In a way I kinda would prefer remote access but I always notice a bit of lag. Ive tried TeamViewer, Parsec, Splashtop.
Was looking into Teradici and they have a new software called hp anywhere but haven't seen any good reviews etc.

I would have my big PC in l.a and would be working from Europe I wonder if that is even feasible with remote workflows without lags. I need to play animations without seeing them skip etc.

Hi again! For several years I've been using TurboVNC [turbovnc.org] which is made for 3D and video workloads. That I combine with VirtualGL [virtualgl.org] that will make OpenGL play well with virtual (only remote) displays (which TurboVNC uses). Using SSH tunneling, JPEG compression, detection of updated regions as well as lossless updates it works really well. However, sound is not implemented, but I transfer this will other tools.

Tests with TurboVNC between Estonia and Sweden it can seem as if you are in the same city (appx. 8 ms). Also, according to meter.net [www.meter.net] Stockholm to London with around 26 milliseconds delay I'd consider it acceptable. However, Sweden to L.A. is about 170 milliseconds. This you would notice and likely no software in the world can solve that.

Actually for this you just need a decent laptop to work on, if you are comfortable with it. For VNC I have a 22-inch Cintiq attached to a dead silent Microsoft Surface without dedicated graphics. However, if you have a heavy and powerful machine in L.A. you don't really need VNC or RDP (Remote Desktop) to use it. You could rather set up a computing server as a back-end solution. You would not do much interaction with such a server. Just run a script (or push some button that activates is) that will upload your project changes to Los Angeles. Then simply start a batch job. When it is done you can download the results.
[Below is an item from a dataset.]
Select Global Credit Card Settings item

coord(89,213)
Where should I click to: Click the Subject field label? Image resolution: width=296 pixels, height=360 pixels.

Then you review the animation without frame dropping on your local machine. For this you will just need to solve the licensing questions. I've not been using Houdini engine (yet), but my guess is that this is what it is made for i.e. non-interactive batch processing [www.sidefx.com]. A couple of years ago I did experiment with these things including making my own simple render farm with scripting. Eventually I used Tractor on some servers. Such a setup is technically feasible and not very complicated to get things working. The mentioned setup I call "the sync method" (as opposed to VNC/RDP), because you basically keep syncing your project with your server using "get" or "send".

If you like you could even copy rendered images to a web server in L.A. (for example nginx/apache2) where you can check how rendering still images is proceeding.

Additionally, it is possible to schedule or ”loop” sync scripts so that your host and backend machine are continually mirrored.
Edited by SWest - June 18, 2023 03:29:02
Interested in character concepts, modeling, rigging, and animation. Related tool dev with Py and VEX.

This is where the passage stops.